Has someone tried to do this yet? And is there a place to make a case for stickys? I've long thought the 6 Ocean Moonshine description was very well written, and I'm perfectly willing to make a case for it if that's what it takes.

Also, in case someone else decides to handle this, I propose we have the instinctual stackings added to each thread as well (possibly as a second post by the OP). And I haven't reviewed it recently, but we could do the same for the main subforum, using their overview of the E and intro to instinctual stackings.


----------



## Paradigm (Feb 16, 2010)

Vincent said:


> Has someone tried to do this yet? And is there a place to make a case for stickys? I've long thought the 6 Ocean Moonshine description was very well written, and I'm perfectly willing to make a case for it if that's what it takes.
> 
> Also, in case someone else decides to handle this, I propose we have the instinctual stackings added to each thread as well (possibly as a second post by the OP). And I haven't reviewed it recently, but we could do the same for the main subforum, using their overview of the E and intro to instinctual stackings.

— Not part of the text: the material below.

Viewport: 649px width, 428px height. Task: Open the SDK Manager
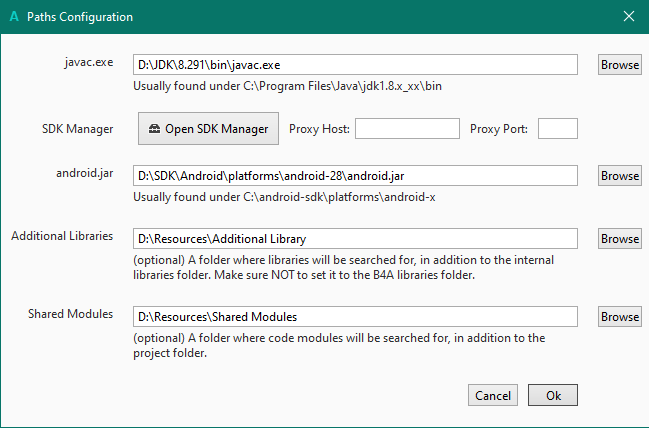208,128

I know the 6 and 9* descriptions are around, but they're not named for Ocean Moonshine. Additionally, their instinctual stacking descriptions have been stickied for four years, now, for each type: they're the ones posted by Grey. (Ex: http://personalitycafe.com/type-6-forum-loyalist/9161-type-six-variant-stackings.html.) Not only that, but they're also available in http://personalitycafe.com/enneagra...ce-thread-instinctual-variants-stackings.html.

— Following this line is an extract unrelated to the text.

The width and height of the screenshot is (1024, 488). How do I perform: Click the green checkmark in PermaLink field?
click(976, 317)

*Pretty sure it is, anyway. 6's is definitely stickied (http://personalitycafe.com/type-6-forum-loyalist/73144-enneagram-type-6-proper-description.html), I doubt 9's is if actually posted. My Te is rebelling against the idea of having some threads with "Ocean Moonshine" in them and some not, whether to double-post them properly named or not, and whether to "petition" the mods to change thread names


----------



## Dyidia (May 28, 2010)

Paradigm said:


> I know the 6 and 9* descriptions are around, but they're not named for Ocean Moonshine. Additionally, their instinctual stacking descriptions have been stickied for four years, now, for each type: they're the ones posted by Grey. (Ex: http://personalitycafe.com/type-6-forum-loyalist/9161-type-six-variant-stackings.html.) Not only that, but they're also available in http://personalitycafe.com/enneagra...ce-thread-instinctual-variants-stackings.html.
> 
> *Pretty sure it is, anyway. 6's is definitely stickied (http://personalitycafe.com/type-6-forum-loyalist/73144-enneagram-type-6-proper-description.html), I doubt 9's is if actually posted. My Te is rebelling against the idea of having some threads with "Ocean Moonshine" in them and some not, whether to double-post them properly named or not, and whether to "petition" the mods to change thread names


In that case, imo the main important information is up where it needs to be. I can't really make a good case for the other ones. I've never been particularly wowed by the other ocean moonshine descriptions, and if the best one has been here for years and stickied, while one or two others were posted and not stickied, I think things are fine as they are.

Threads explaining how to get to ocean moonshine still come up as the first result when googling "ocean moonshine."


----------



## WindowLicker (Aug 3, 2010)

I typed this up on internet wayback archive machine (school project) and there are archives dating back to '10.  

the enneagram ...info from the underground 
If anyones looking for the website here it is.


----------